By JOHN ARMSTRONG political editor
He's back. Winston Peters, the voice of those who hanker after the New Zealand of yesteryear, is the not-so-quiet achiever in this election campaign.
Look at the the polls. Slowly, almost imperceptibly, New Zealand First is on the rise.
In this week's Herald-DigiPoll survey, NZ First has climbed to 4.6 per cent. And it broke through the psychological 5 per cent barrier in last night's TV3 poll.
Hardly spectacular stuff when compared with the soaring Greens. But Mr Peters gives every impression of someone who is timing his campaign sprint to perfection after sitting at the back of the bunch for the past three years.
National looks listless; Act is typically frenetic; Mr Peters is relaxed. With Tauranga in the bag, he is barnstorming the country like the Winston of old. He is enjoying himself. He has nothing to lose.
Yesterday he was in Milford on Auckland's North Shore. Another lunchtime public meeting - a packed meeting with more than 200 people hanging off his every hyperbole.
His targets are familiar - the Establishment and the big city media.

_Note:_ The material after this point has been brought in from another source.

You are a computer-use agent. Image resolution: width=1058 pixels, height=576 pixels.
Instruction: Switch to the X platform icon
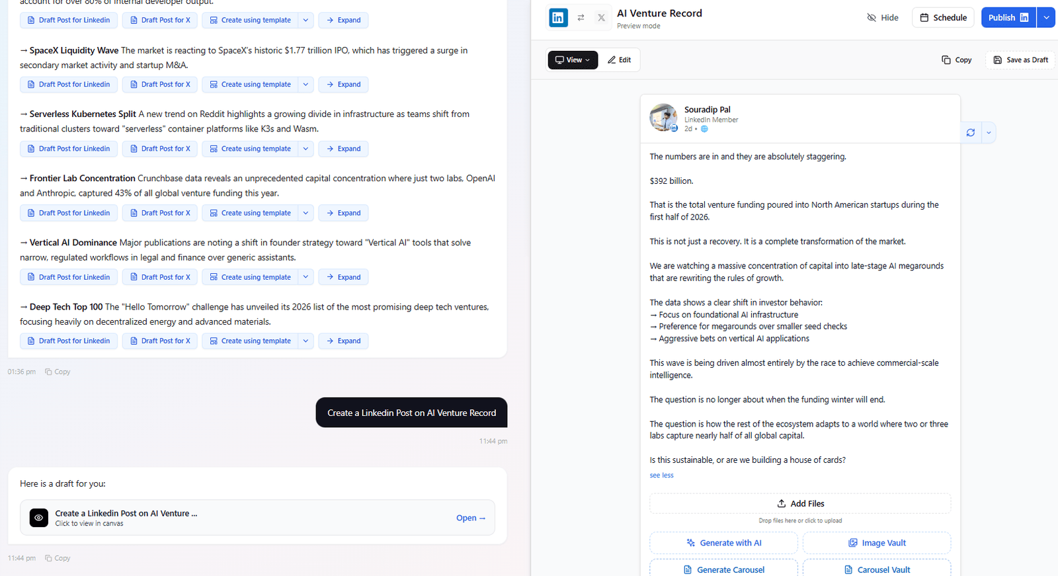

His message is minimalist.
NZ First will fix three things in three years. The lawlessness on our streets. The Treaty of Waitangi "industry" which "bloats the few" but helps neither Maori nor the taxpayer. The "mindless flood" of immigrants. Three things in three years.
His office had promised a hard-hitting speech. A Winston Peters speech is always hard-hitting. But from the start of this campaign, he has ratcheted up the rhetoric. The language is becoming extreme.
In the process, he is shifting NZ First from the centre of the political spectrum towards the right, outflanking National and trying to outflank Act by taking an ever harder line.
But Mr Peters can afford to make outlandish promises. Minor parties have the luxury of knowing the bigger ones will never agree to implement them.